The wall


Squeezed between magnetic fields of opposite polarity, a really big blob of plasma (charged particles) rounded the Sun's northeast limb. The prominence offered impressive sights in H-alpha filters, which are suited to observe the inner, "cold" (10.000 degrees) atmosphere of the Sun.

Above pictures show the evolution of the prominence from 22-24 April, as photographed by various astronomers from the Belgian solar section and from public observatories. On 24 April, the prominence towered more than 100.000 km above the solar surface, and had a length of about 300.000 km, i.e. close to the average Earth-Moon distance.

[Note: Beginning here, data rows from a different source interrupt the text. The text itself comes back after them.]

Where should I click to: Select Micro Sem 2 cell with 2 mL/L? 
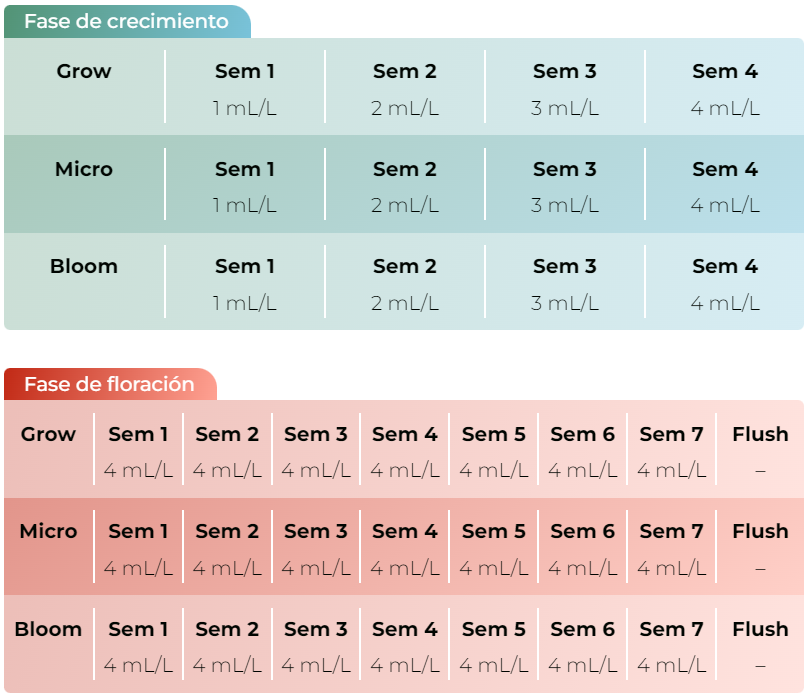tap(405, 184)
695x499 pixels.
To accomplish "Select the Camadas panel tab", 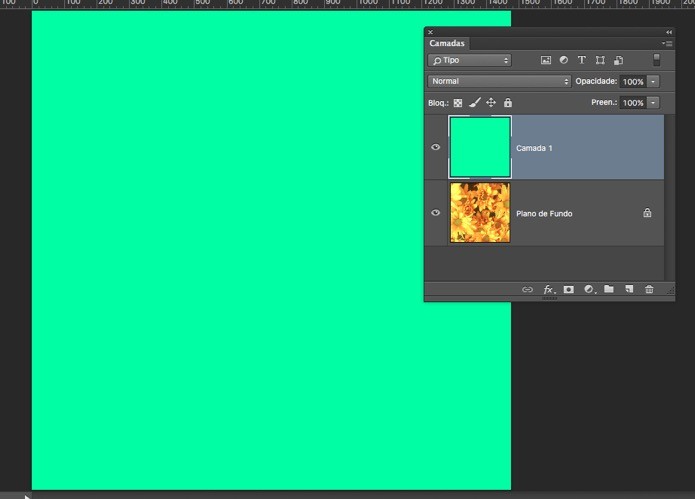I will click(447, 43).
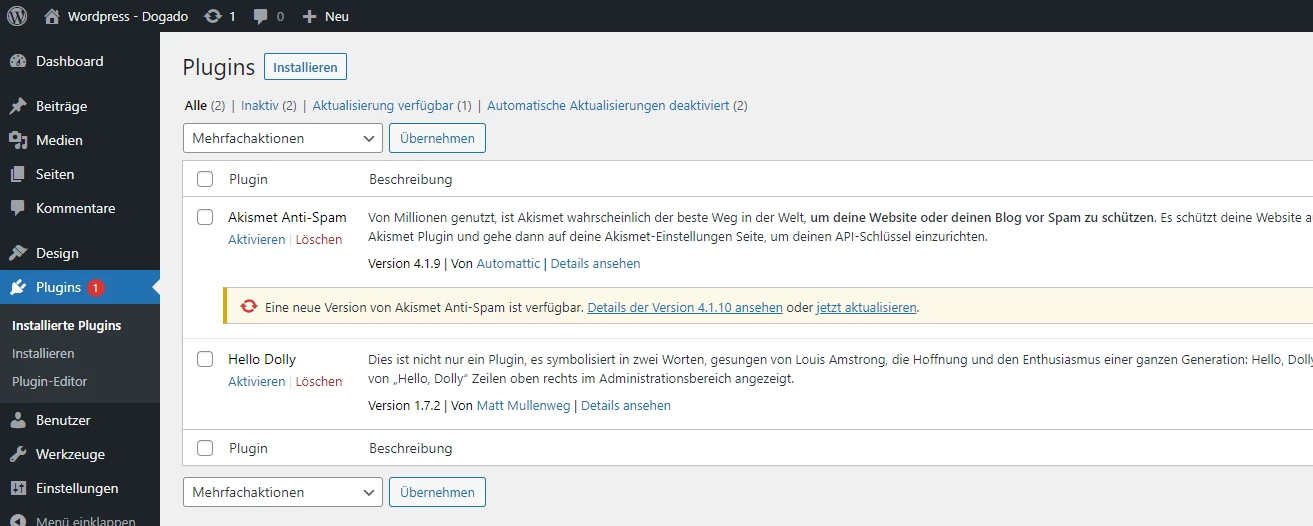Viewport: 1313px width, 526px height.
Task: Collapse the menu with Menü einklappen
Action: coord(85,520)
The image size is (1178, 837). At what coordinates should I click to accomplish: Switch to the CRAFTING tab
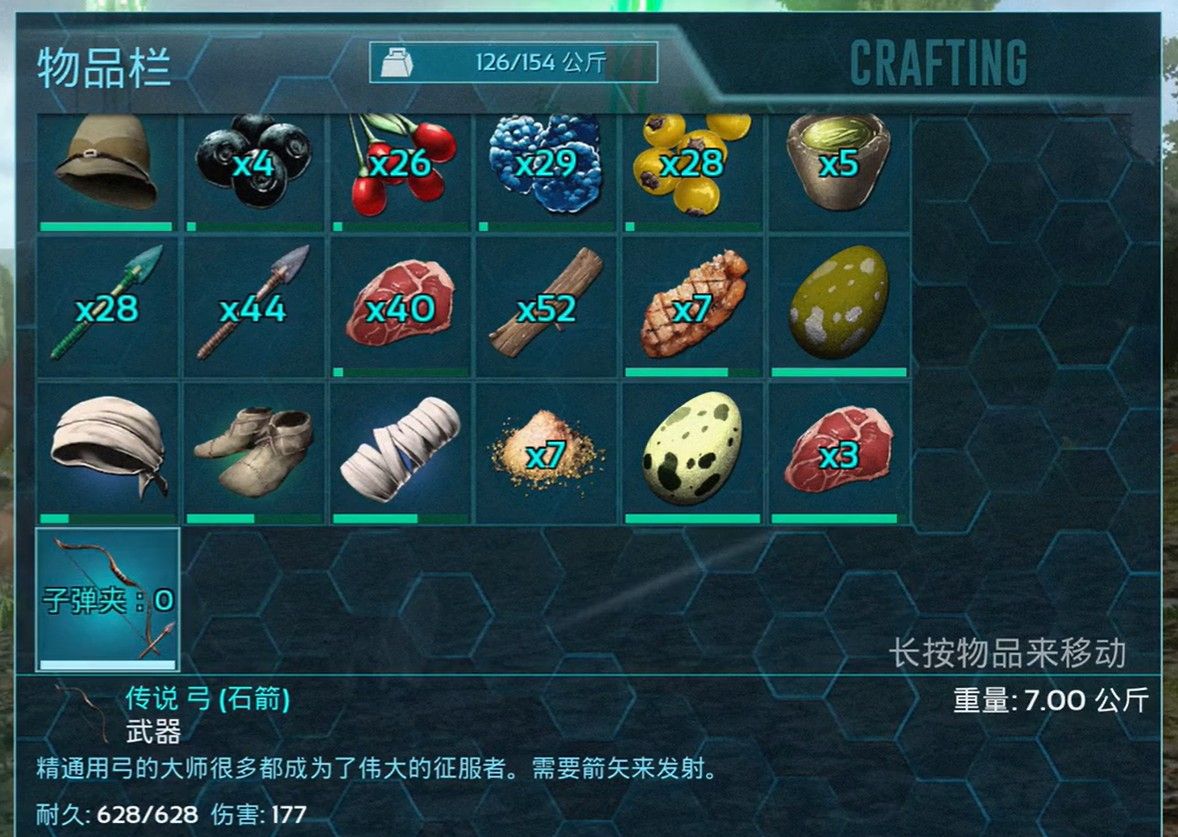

Solar observers are well aware that this kind of huge structures eventually will become unstable and erupt. This case was no different, and the eruption took place on 28 April when the structure was now visible on the solar surface as a dark filament . The magnetic fields seemed to have been rendered unstable by the eruption of a small, nearby filament to the east around 02:30UT. The southern, fuzzy, part of the big filament gradually disappeared between 06:00 and 08:00UT, whereas the northern part got ejected between 12:30 and 14:30UT. Another small filament, located between the previous two, erupted between 21:30 and 22:30UT.

A movie of the prominence rounding the solar limb and the filament eruption can be seen here. It combines imagery in the extreme ultraviolet from SDO showing the dynamics of the structure in cold (80.000 degrees; red; AIA 304) and hot (1.3 million degrees; green; AIA 193) filters. The associated coronal mass ejection seemed mostly directed away from Earth.